Diferentemente da remessa, a responsabilidade pela amostra permanece com a instituição ou pesquisador responsável pelo acesso no Brasil. Assim, a instituição ou empresa que receber o material para execução do serviço deverá, ao término das atividades, devolver ou realizar a destinação adequada das amostras, conforme estabelecido no instrumento firmado entre as partes.

DOCUMENTAÇÃO NECESSÁRIA:

Remessa:
Antes da transferência da amostra ao exterior, é obrigatório que a atividade de acesso ao patrimônio genético esteja devidamente cadastrada no SisGen. Após essa etapa, deverá ser formalizado o Termo de Transferência de Material (TTM), com a assinatura dos representantes legais das instituições envolvidas.

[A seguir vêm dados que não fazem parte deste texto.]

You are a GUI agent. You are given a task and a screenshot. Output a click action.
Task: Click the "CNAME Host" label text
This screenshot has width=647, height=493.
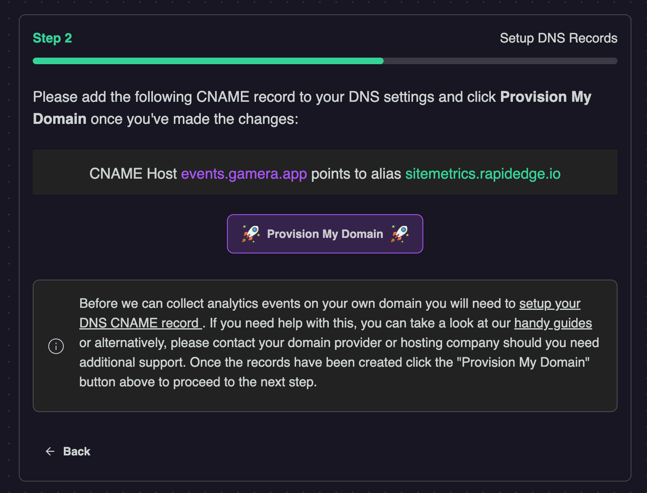point(133,174)
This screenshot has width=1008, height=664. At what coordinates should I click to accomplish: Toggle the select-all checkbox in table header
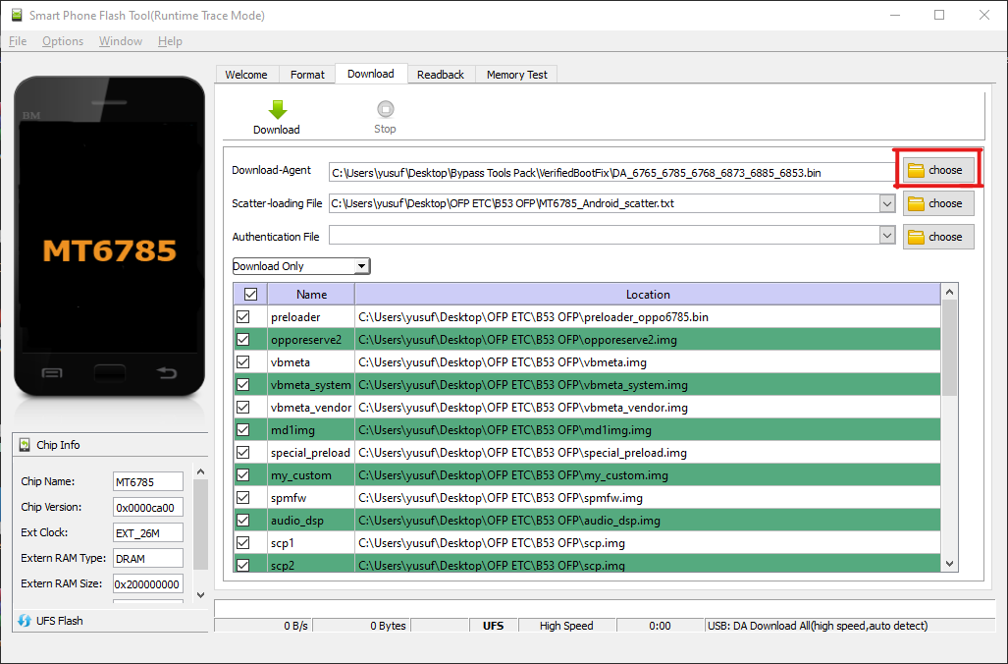click(x=250, y=294)
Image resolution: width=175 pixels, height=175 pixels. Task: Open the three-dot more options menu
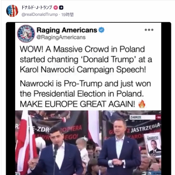tap(149, 30)
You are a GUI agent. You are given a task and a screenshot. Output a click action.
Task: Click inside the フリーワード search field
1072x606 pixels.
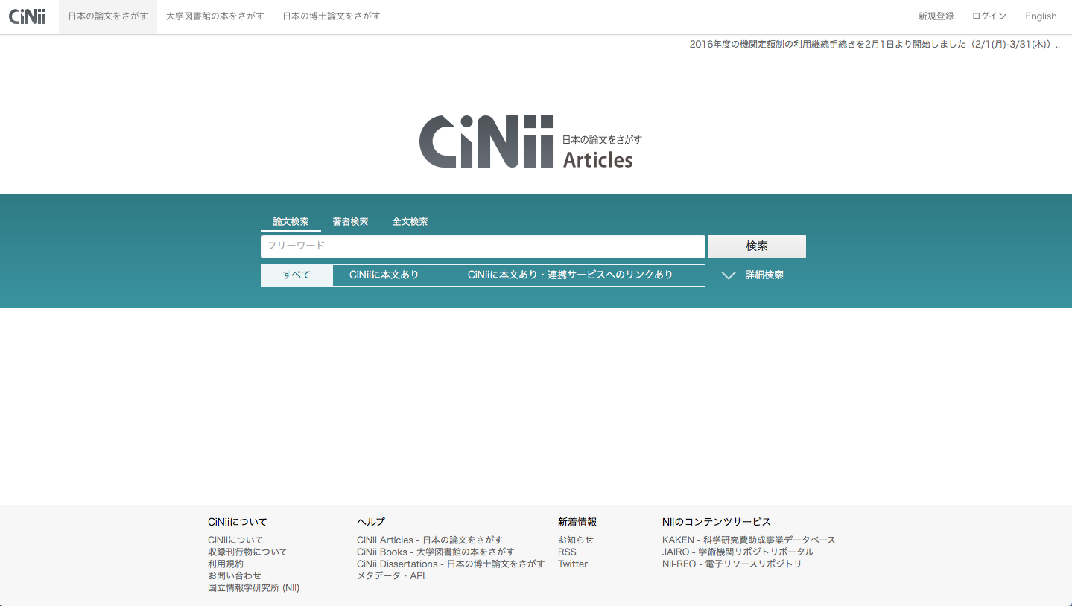point(482,246)

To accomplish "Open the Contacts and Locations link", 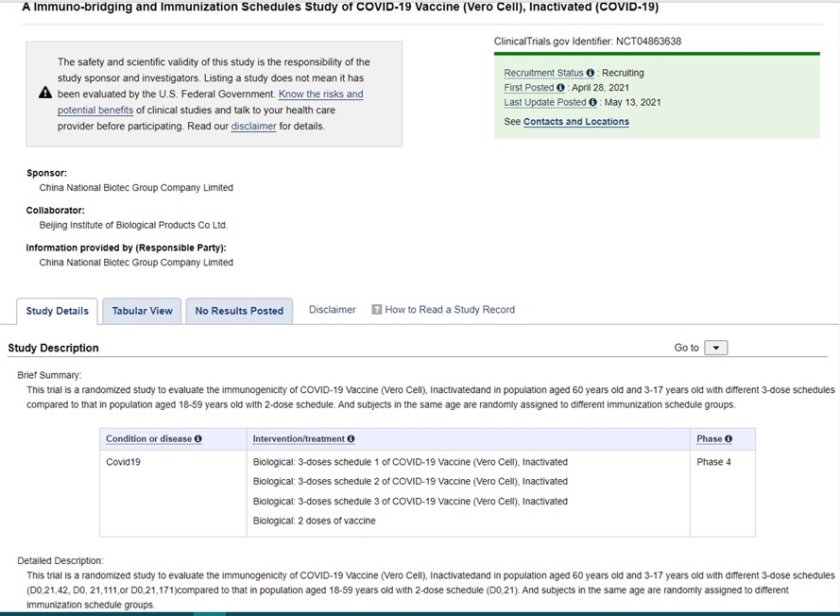I will point(575,122).
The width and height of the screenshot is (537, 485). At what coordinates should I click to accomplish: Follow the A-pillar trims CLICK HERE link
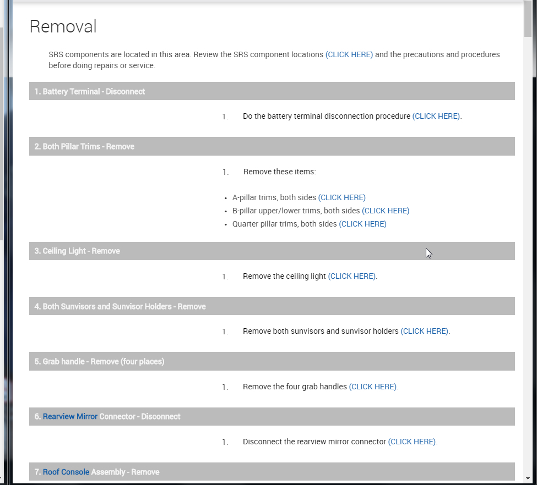pyautogui.click(x=341, y=197)
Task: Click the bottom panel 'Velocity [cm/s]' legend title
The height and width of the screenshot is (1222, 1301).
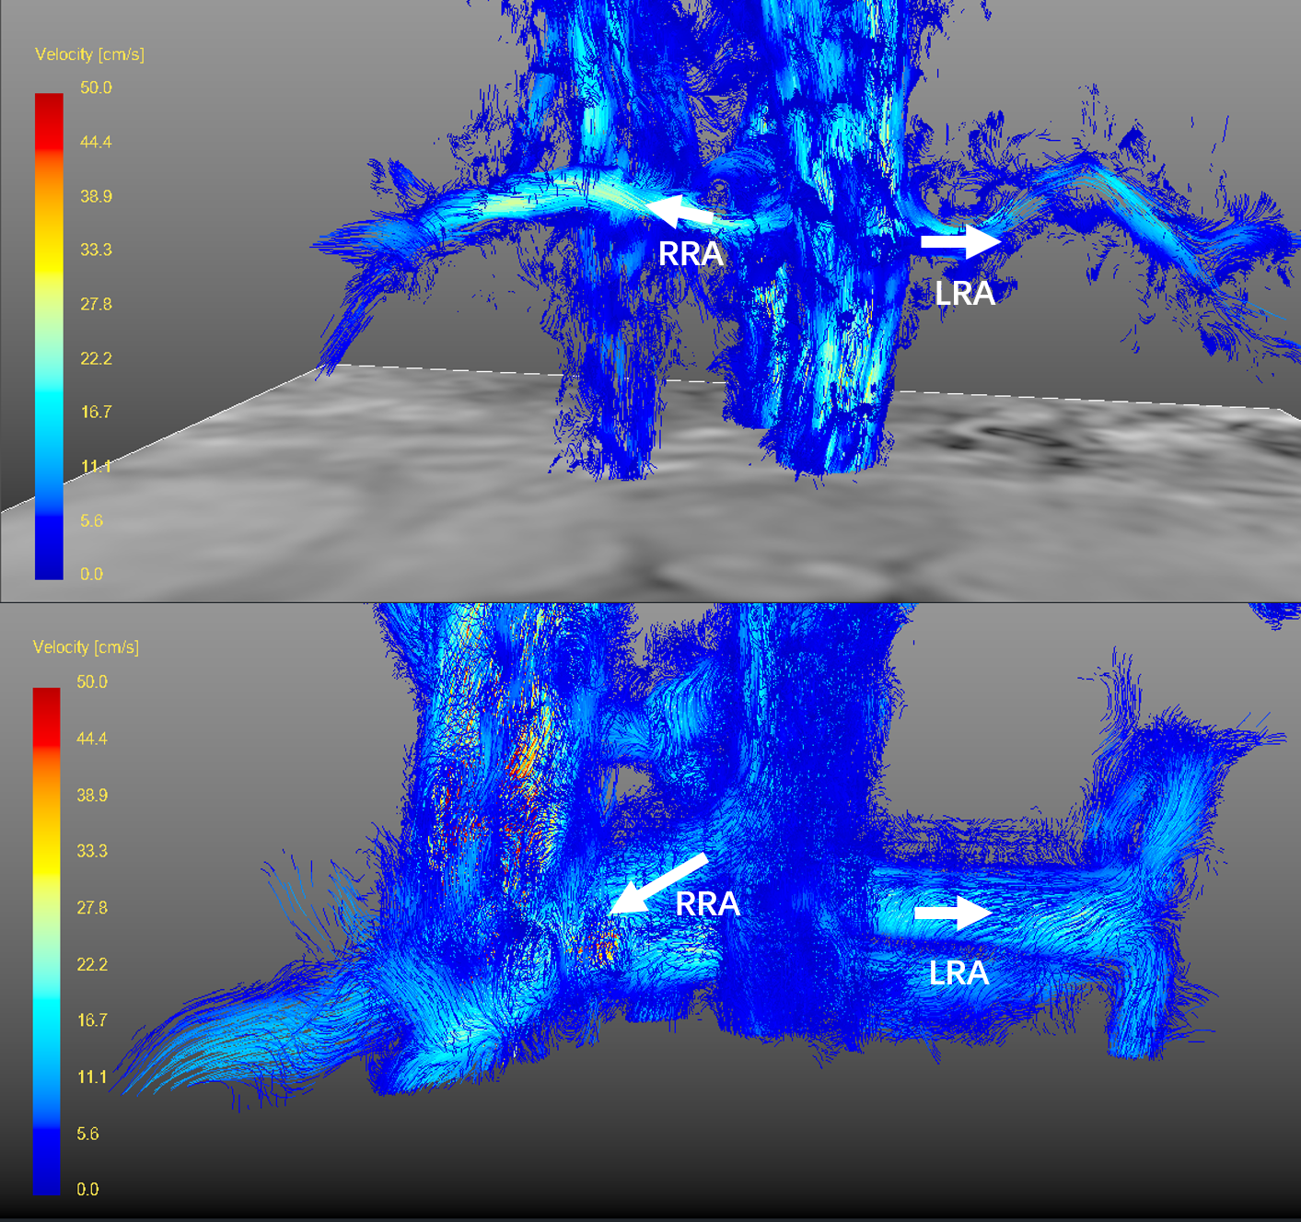Action: 86,647
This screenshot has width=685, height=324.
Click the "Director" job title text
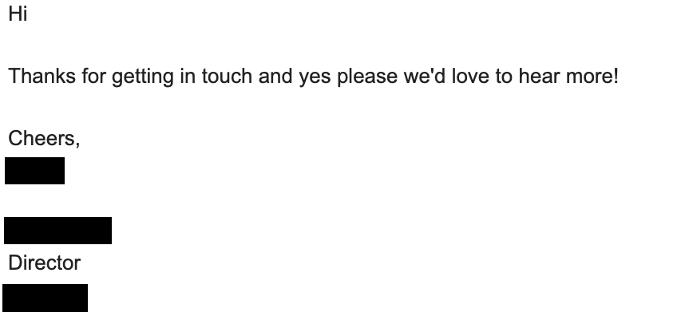click(45, 263)
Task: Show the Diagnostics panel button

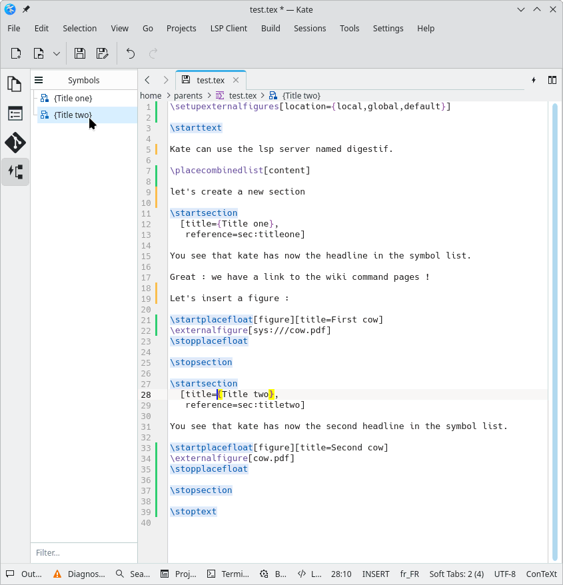Action: coord(80,574)
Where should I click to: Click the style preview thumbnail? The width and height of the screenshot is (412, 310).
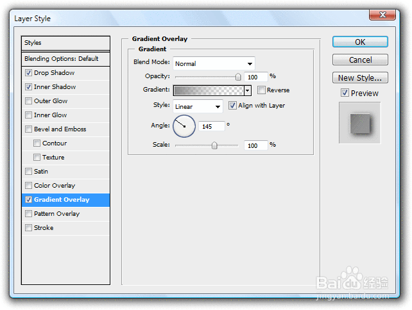[x=360, y=123]
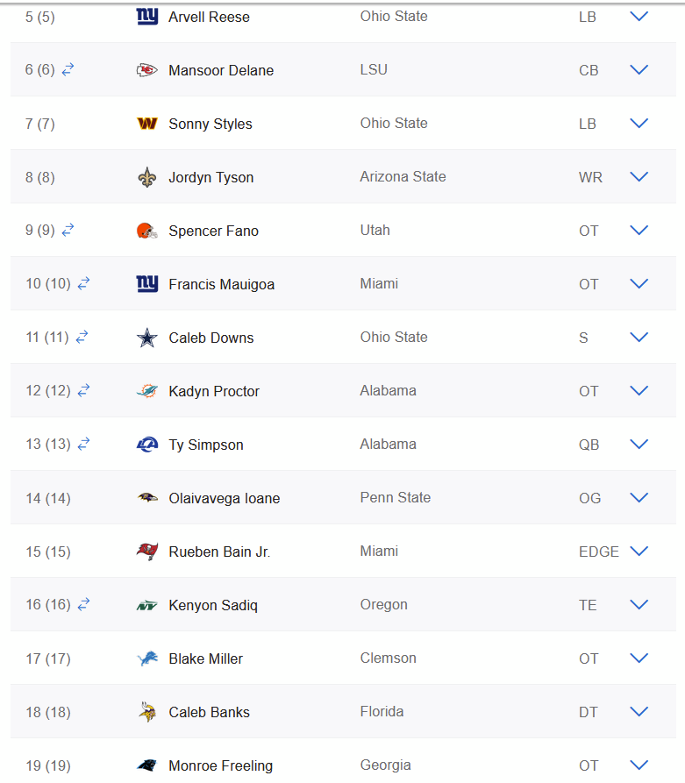The width and height of the screenshot is (685, 783).
Task: Click the Cowboys star beside Caleb Downs
Action: (x=146, y=338)
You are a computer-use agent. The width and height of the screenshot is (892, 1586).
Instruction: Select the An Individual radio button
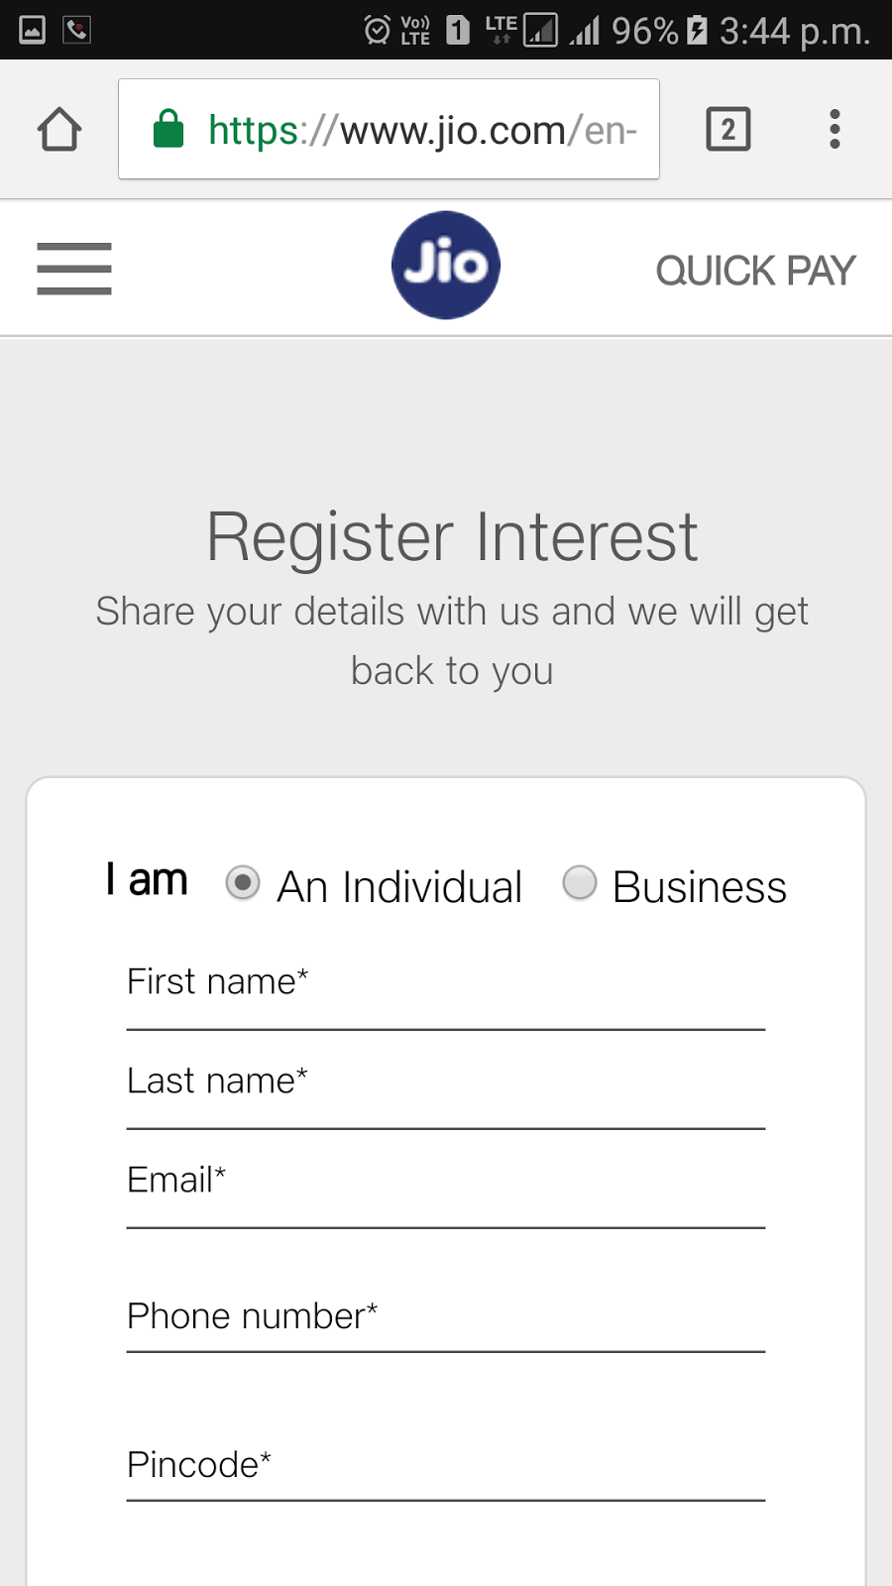[x=243, y=882]
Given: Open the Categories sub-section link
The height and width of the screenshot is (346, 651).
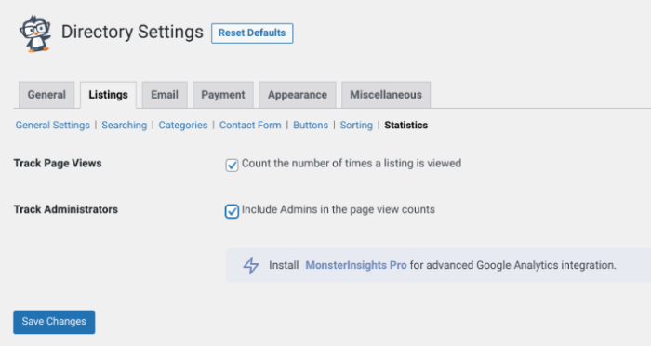Looking at the screenshot, I should [183, 125].
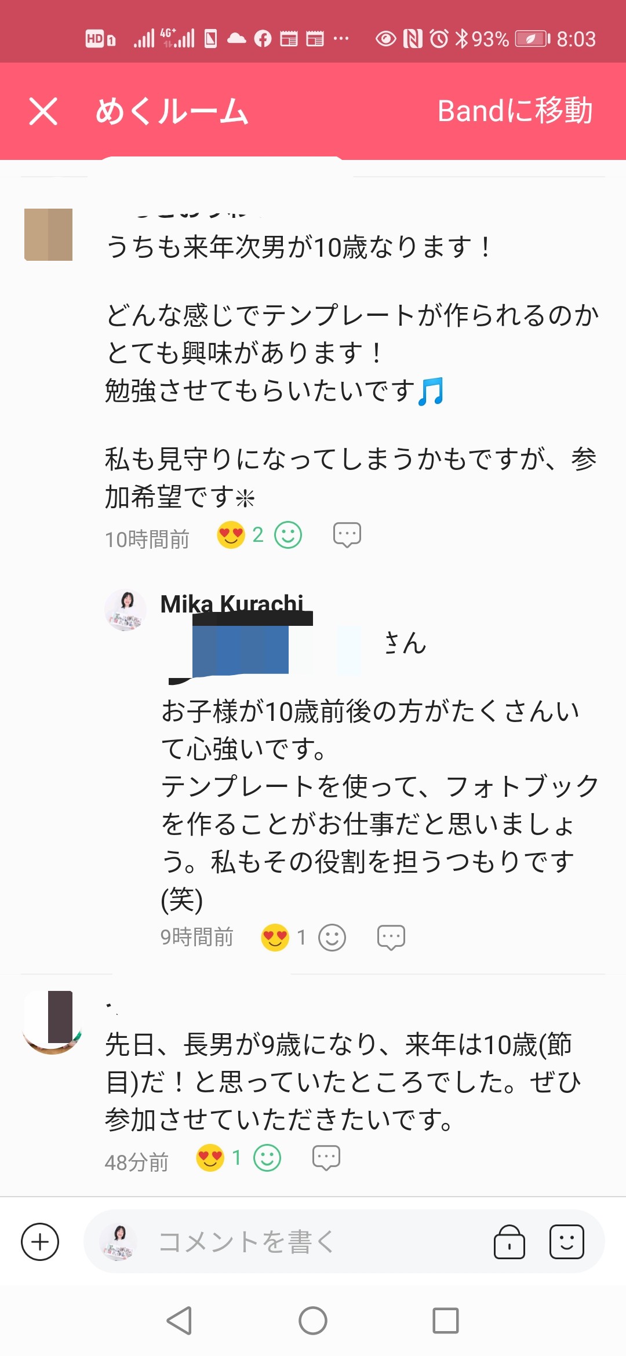
Task: Add smiley reaction to the 48分前 comment
Action: 267,1158
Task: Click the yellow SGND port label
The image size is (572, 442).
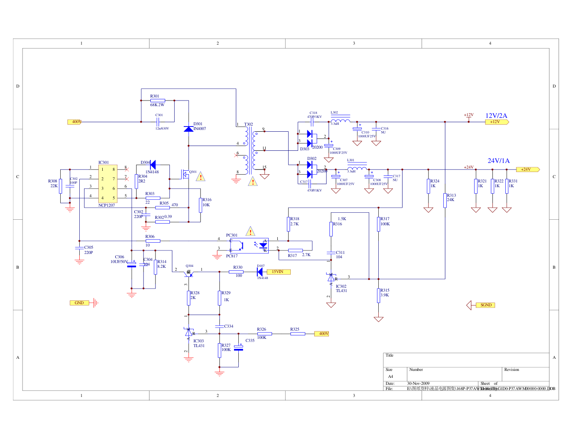Action: click(x=485, y=305)
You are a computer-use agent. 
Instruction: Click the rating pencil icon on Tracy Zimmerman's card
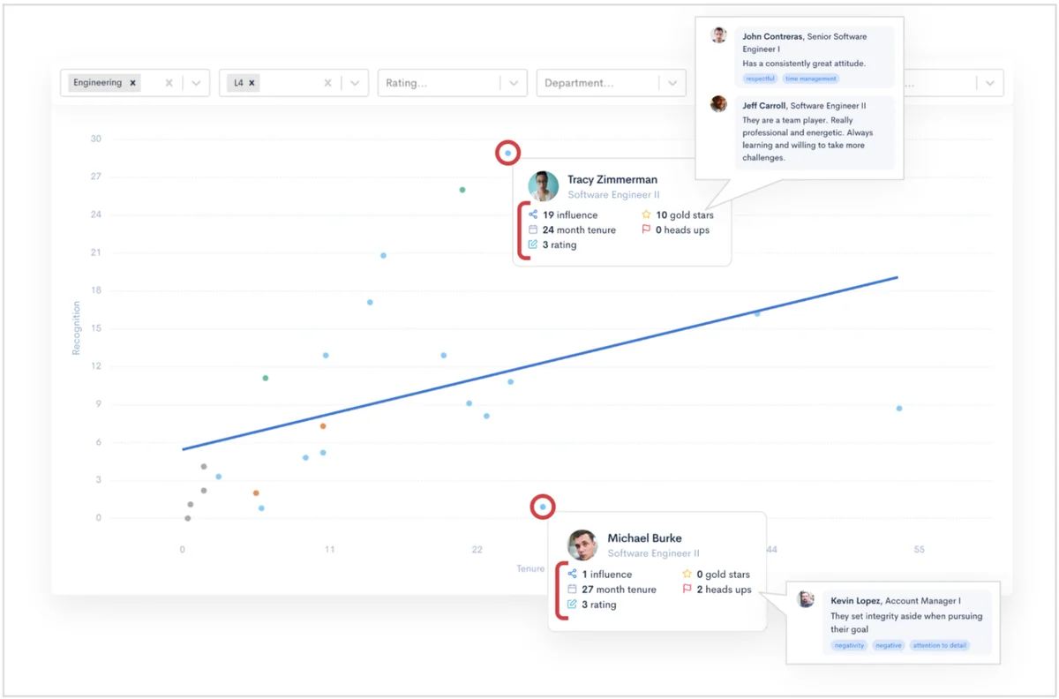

Concluída a formalização do TTM e realizado o cadastro correspondente no SisGen, recomenda-se que a amostra seja acompanhada da Guia de Remessa, documento que auxilia na identificação do material durante o transporte internacional.

Documentos:
Termo de Transferência de Material (TTM) – UEA
Guia de Remessa – UEA

Com o objetivo de agilizar os procedimentos administrativos, poderão ser aceitas assinaturas eletrônicas dos representantes legais, desde que observados os requisitos de validade jurídica aplicáveis. Após a assinatura do documento, uma cópia deverá ser encaminhada à PROPESP para fins de registro e acompanhamento institucional.

Envio de Amostra:
Nos casos de envio de amostras para prestação de serviços no exterior, o material deverá estar acompanhado do Instrumento de Envio de Amostra, devidamente assinado pelo pesquisador responsável e pela instituição ou empresa que executará o serviço.